• [PROBLEM SET]:
a: Please reproduce the Mardi Gras passage verbatim, from "The big celebrations" up to and including "scenic Gulf island.".
b: Decide whether each statement agrees with the Mardi Gras passage, answering yes or no and quoting the words of the passage that settle it: (i) Mobile starts celebrating two weeks before the actual date of Mardi Gras. (ii) The big celebrations in 2021 took place as usual. (iii) Galveston is home to the second biggest Mardi Gras celebration in the country.

• [PROVIDED PASSAGE]:
━━━━━━━━
There are typically several parades and events in Mobile leading up to Mardi Gras. They begin celebrating two weeks before the actual date, and the streets are full of marching bands, dancers, and performers of all kinds. While you're in town, don't miss the Mobile Carnival Museum, where you can learn more about the history of the festivities.
The big celebrations in 2021 were canceled, but you can make your own parade route by taking part in the Mobile Porch Parade. Homes around the city are extravagantly decorated, and you can drive around in your own vehicle at any time throughout the season for a bit of Mobile Mardi Gras.
Not a lot of people associate Texas with Fat Tuesday, but Galveston is actually home to the third biggest Mardi Gras celebration in the country. Not only can you celebrate with the typical floats, parades, Southern food, and drinking, but do it all with the sand between your toes on this scenic Gulf island.
━━━━━━━━
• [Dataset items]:
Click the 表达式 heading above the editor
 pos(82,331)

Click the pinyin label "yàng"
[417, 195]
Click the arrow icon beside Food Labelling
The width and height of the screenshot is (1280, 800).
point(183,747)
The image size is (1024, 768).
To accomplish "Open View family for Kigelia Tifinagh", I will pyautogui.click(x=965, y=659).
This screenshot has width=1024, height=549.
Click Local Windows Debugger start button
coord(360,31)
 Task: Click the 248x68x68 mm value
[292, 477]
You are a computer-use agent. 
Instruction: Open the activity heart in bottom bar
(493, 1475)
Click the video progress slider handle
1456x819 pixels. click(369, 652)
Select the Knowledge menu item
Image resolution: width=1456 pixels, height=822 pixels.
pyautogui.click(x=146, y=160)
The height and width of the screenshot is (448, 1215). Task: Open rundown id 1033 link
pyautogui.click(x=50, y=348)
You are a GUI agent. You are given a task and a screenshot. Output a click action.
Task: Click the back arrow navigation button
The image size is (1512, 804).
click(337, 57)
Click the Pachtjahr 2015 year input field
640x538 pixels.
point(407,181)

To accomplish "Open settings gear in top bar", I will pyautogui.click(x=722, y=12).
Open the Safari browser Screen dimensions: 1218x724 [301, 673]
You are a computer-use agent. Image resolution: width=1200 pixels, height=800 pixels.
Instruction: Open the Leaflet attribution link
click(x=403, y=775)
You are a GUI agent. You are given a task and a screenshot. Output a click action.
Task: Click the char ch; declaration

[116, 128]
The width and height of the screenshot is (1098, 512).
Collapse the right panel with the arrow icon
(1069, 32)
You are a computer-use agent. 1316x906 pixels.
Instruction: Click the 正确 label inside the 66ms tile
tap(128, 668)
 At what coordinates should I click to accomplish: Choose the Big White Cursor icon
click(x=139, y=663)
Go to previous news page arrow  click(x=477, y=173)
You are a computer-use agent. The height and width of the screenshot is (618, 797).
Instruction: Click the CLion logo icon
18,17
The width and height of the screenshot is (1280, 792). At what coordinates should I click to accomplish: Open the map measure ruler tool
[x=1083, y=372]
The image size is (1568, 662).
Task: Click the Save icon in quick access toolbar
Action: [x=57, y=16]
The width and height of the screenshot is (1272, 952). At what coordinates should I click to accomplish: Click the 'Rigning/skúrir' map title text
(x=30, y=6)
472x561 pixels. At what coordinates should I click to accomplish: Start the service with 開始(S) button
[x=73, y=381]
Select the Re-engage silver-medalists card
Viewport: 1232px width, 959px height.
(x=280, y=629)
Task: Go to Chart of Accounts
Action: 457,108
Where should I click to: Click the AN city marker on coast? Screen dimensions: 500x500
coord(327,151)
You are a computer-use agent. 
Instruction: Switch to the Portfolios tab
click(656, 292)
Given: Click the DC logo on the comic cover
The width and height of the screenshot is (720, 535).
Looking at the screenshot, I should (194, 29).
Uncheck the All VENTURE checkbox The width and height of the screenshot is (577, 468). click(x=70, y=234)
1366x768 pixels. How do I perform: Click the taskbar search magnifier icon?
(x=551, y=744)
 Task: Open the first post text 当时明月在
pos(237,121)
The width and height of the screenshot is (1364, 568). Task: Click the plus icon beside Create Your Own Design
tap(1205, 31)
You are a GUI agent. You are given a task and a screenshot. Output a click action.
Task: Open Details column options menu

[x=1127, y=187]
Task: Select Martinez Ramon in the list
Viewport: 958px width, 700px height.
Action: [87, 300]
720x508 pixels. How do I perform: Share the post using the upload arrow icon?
━━━━━━━━
• [LIST OF ANSWERS]:
a:
The big celebrations in 2021 were canceled, but you can make your own parade route by taking part in the Mobile Porch Parade. Homes around the city are extravagantly decorated, and you can drive around in your own vehicle at any time throughout the season for a bit of Mobile Mardi Gras.
Not a lot of people associate Texas with Fat Tuesday, but Galveston is actually home to the third biggest Mardi Gras celebration in the country. Not only can you celebrate with the typical floats, parades, Southern food, and drinking, but do it all with the sand between your toes on this scenic Gulf island.

b:
(i) Yes: "They begin celebrating two weeks before the actual date"
(ii) No: "The big celebrations in 2021 were canceled"
(iii) No: "Galveston is actually home to the third biggest Mardi Gras celebration in the country"